Adoçar azeitonas p’rá talha [Azeitonas de talha], curá-las do excesso de acidez e aromatizá-las [Azeitonas de cura] — inteiras, quartilhadas ou esquartilhadas, retalhadas, esmagadas, britadas… — por toda a região olivícola transmontano-duriense, foi uma tradição associada ao aproveitamento dos melhores frutos caídos ainda em verde e já algo grandotes… das primeiras azeitonas das árvores mais jovens e de fácil ripagem, das variedades mais precoces ou de fraco rendimento em azeite e da acção dos brécheiros, por norma os vileiros mais carenciados, principalmente no período pós-vindimas … deixadas a perder o verdor em cestos peixeiros e sacos de rede, incluindo rabudos, pardelhos e galrichos rabaçeiros, colocados de cascalheira e em contra-corrente na ribeira mais próxima (…). Desenvolveu-se, naturalmente e em especial nas zonas de maiores produções, um autêntico arraial de saberes e sabores: condimentadas e perfumadas com ervas de cultivo ou de recolha, conservadas numa salmoura de sementes de salsa, vinho e mosto cozidos e água melada, à moda dali e dacolá, azeitonas cortadas, apenas golpeadas, de descasque, fatiadas, recheadas do que fosse possível, azeitonas pretas em vinagre de vinho, azeitonas secas, azeitonas de escabeche, de sal, em mel e azeite, azeitonas britadas, alcaparradas… O importante era que durassem muito e evidenciassem a gana, o talento e a artimanha de cada curadeira. Hoje em dia é uma rotina de época, também uma actividade económica promissora, e escolhem-se sempre as melhores azeitonas e das variedades mais apropriadas para a conserva: da gordalhuda Santulhana à azeiteira Cobrançosa… e borraceira Negrinha de Freixo. E poucas já serão as mesas familiares e restaurativas que dispensem a presença de azeitonas de entrada e/ou acompanhamento a qualquer tipo de refeição.
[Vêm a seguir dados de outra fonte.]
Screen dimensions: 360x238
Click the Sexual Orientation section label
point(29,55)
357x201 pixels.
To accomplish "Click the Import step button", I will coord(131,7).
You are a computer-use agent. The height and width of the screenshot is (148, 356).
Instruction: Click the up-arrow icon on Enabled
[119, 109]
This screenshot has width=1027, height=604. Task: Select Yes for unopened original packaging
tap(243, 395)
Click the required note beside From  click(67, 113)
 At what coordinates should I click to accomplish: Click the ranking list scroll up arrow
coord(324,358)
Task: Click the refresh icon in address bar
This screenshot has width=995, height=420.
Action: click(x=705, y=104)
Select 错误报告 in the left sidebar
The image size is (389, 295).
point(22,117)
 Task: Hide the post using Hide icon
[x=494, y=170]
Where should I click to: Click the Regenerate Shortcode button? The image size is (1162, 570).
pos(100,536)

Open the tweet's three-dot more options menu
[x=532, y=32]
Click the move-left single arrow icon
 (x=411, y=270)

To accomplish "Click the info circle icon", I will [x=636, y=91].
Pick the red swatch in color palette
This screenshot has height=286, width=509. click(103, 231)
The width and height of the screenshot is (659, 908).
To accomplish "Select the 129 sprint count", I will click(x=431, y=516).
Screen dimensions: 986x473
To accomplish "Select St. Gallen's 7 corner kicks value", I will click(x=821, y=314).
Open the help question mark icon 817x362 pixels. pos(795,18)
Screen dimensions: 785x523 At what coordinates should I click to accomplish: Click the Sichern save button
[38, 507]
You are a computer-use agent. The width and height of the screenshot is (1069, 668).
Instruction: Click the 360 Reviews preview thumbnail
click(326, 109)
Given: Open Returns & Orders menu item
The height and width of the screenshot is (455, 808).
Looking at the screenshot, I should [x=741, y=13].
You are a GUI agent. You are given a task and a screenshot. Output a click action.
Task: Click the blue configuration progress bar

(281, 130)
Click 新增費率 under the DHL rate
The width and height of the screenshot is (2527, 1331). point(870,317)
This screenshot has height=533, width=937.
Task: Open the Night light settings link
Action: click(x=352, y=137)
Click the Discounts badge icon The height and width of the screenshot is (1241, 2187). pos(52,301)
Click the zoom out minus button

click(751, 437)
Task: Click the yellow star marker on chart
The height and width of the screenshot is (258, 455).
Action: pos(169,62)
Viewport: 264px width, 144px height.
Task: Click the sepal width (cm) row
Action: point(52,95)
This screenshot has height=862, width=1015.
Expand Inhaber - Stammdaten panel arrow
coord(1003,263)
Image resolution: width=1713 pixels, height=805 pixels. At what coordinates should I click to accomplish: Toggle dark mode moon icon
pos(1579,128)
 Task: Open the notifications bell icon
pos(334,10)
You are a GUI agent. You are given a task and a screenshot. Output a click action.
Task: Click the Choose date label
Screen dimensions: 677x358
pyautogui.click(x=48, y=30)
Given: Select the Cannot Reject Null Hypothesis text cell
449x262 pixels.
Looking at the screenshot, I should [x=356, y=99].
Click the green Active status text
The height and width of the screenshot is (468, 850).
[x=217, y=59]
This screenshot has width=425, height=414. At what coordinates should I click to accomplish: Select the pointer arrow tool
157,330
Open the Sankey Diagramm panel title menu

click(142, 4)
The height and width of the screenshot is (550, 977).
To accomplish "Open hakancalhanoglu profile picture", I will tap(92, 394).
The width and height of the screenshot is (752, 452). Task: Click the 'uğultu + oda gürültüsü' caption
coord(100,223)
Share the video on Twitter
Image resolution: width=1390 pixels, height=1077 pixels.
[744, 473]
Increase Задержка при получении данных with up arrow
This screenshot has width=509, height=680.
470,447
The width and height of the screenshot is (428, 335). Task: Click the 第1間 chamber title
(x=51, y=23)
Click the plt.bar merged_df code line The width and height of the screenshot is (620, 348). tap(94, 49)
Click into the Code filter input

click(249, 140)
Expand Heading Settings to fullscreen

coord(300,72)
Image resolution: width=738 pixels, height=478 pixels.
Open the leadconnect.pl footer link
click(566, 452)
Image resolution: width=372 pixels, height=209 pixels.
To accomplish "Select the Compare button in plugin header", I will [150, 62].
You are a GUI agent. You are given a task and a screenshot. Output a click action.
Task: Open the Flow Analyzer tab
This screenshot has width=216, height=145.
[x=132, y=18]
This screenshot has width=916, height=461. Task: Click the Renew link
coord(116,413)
As alcaparras transmontanas
são feitas de azeitonas verdes, quando muito a começarem a pintar.
Esmagam-se em cima de um bruíço com o auxílio de um maçóco madeireiro, retirando-lhe o caroço britado. De seguida, colocam-se as polpas em vasos de barro e lavam-se com água fervente que se retira ainda morna para ser substituída por água fria. Quantas e mais frequentes lavagens, melhor. Passados seis a oito dias, sempre a bom ritmo de banhos adoçantes, estarão, de certeza, prontas para consumo, depois de temperadas de sal na última muda de água. Também não negam o empenho de umas boas notas ervanárias.
Azeitonas de escabeche
Por sua vez, a arte de conservar as azeitonas em escabeche aromatizado de malaguetas a sério, alhos esborrachados, ramadas de orégãos e bela-luz, folhas de louro, alecrim picado e sementes de funcho e de cominhos bem esmagadas, num simples frasco de vidro, ficou-nos das vindimadeiras do Douro de influências conventuais, quando o feitor-rogador permitia a apanha das negruxas e bicudas caídas da árvore e se impunha a necessidade de fazê-las aguentar por mais uns tempinhos. (Há quem diga que esta mania de escabechar as azeitonas era coisa das galegas mais sabidas, acoutadas no Douro, vindas do sul de Espanha e ao serviço na cozinha dos quinteiros.)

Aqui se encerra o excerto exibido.